*EASTBIO* Developing novel techniques for studying protein-DNA interactions using site-specific cross-linking and high-resolution mass spectrometry

While the use of mass spectrometry to study protein-protein interactions is a mature field, the elucidation of the interactions of proteins and protein complexes with DNA, particularly with regard to DNA repair, is still in its infancy. Recently, we have successfully developed a number of mass spectrometry based techniques1 that complement the existing more traditional tools.

Proteins that become covalently linked to the DNA in a cell pose a great risk of DNA damage and cell death. For example, topoisomerases are essential enzymes for relaxing superhelical tension in the DNA that is caused by key cellular processes such as transcription and replication.

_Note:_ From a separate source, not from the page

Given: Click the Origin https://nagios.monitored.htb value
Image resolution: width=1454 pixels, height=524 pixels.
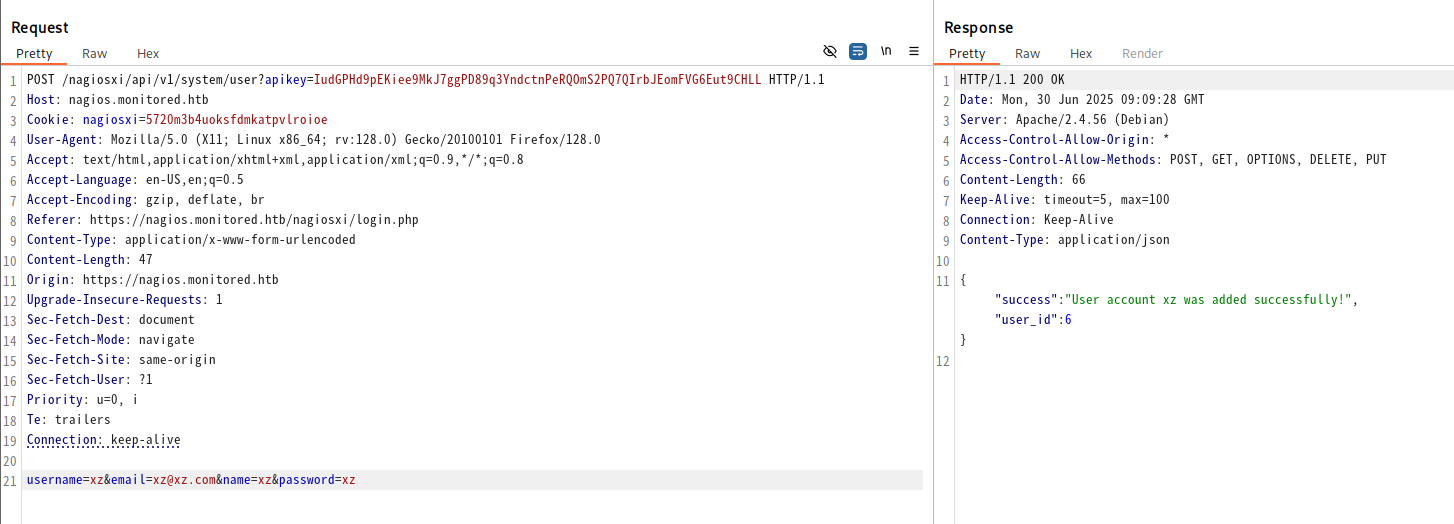Looking at the screenshot, I should pyautogui.click(x=181, y=280).
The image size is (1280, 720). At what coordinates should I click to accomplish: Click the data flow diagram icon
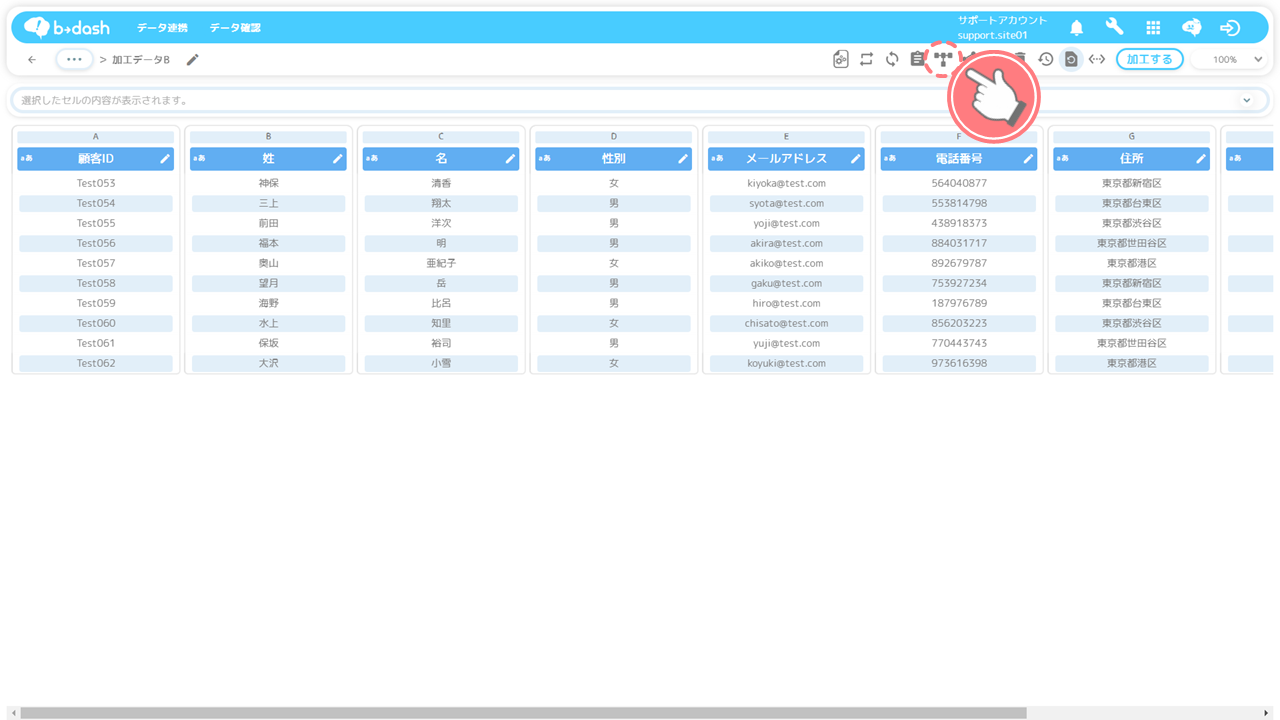coord(942,59)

Under certain circumstances topoisomerases can become covalently stalled at DNA strand breaks on the DNA, for example when exposed to so-called "topoisomerase poisons" like the anti-cancer drug CPT. Human tyrosyl-DNA phosphodiesterase 1 (Tdp1) is a DNA repair enzyme that can specifically remove a CPT-stalled topoisomerase IB enzyme from the DNA, which makes it a promising target for anti-cancer therapy2.

X-ray crystallography has revealed how Tdp1 binds single stranded DNA substrates3. Using site-specific UV cross-linking and mass spectrometry, we have so far confirmed the results for single stranded DNA, and are now investigating the binding of Tdp1 to double stranded DNA. We plan to further extend our studies to other proteins and protein complexes involved in DNA repair.

Our objectives are:

(1) To develop tools that are applicable to the analysis of protein-DNA interactions for any DNA binding protein. Of particular importance are enrichment strategies that are necessary to concentrate the peptide-DNA heteroconjugates before they can undergo analysis by mass spectrometry. Techniques that allow the identification of low abundance cross-linked material, such as differential heavy isotope labelling will also be further developed.

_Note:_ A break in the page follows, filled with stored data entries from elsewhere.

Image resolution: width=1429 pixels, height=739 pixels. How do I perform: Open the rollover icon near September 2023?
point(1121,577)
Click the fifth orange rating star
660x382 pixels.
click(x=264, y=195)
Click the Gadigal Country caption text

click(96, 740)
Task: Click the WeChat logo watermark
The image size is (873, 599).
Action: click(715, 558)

(2) To understand at the molecular level how Tdp1 binds to its various biologically relevant DNA-protein substrates by using site-specific protein-DNA cross-linking and high-resolution mass spectrometry to further map interactions between DNA and protein in solution. We will use site-directed mutagenesis and our panel of biochemical assays to verify the importance of newly identified Tdp1-DNA interactions. In this context we are working closely with structural biologists to complement and contrast our mass spectrometry derived data.

(3) To extend the range of DNA-binding proteins and protein complexes analysed by protein-DNA photo cross-linking and mass spectrometry to other DNA repair proteins and also protein complexes acting on DNA.

While the student will be based in the Interthal lab, they will be expected to spend a considerable part of the time at the mass spectrometry facility based in the School of Chemistry. They will develop a broad range of skills in the Interthal lab which is focussed on the molecular biology of DNA repair. Skills developed will include protein expression and purification, protein-DNA binding assays as well as enzyme activity and in vivo assays. Optimisation of photo cross-linking protocols and protein-DNA heteroconjugate enrichment strategies will be a major part of the project. Importantly, the student will develop expertise in a number of mass spectrometry techniques while working in the facility in the School of Chemistry. The facility is one of the best equipped in Europe, with a wide range of instruments, including a 12T SolariX FT-ICR mass spectrometer (Bruker Daltonics), an Orbitrap (Thermo Finnigan) and a MALDI-TOF-TOF among others. Dr. Mackay will provide training and supervision. The student will also have access to state-of-the-art facilities for protein purification in the Edinburgh Protein Production Facility (EPPF) and the Biophysical Characterisation Facilities.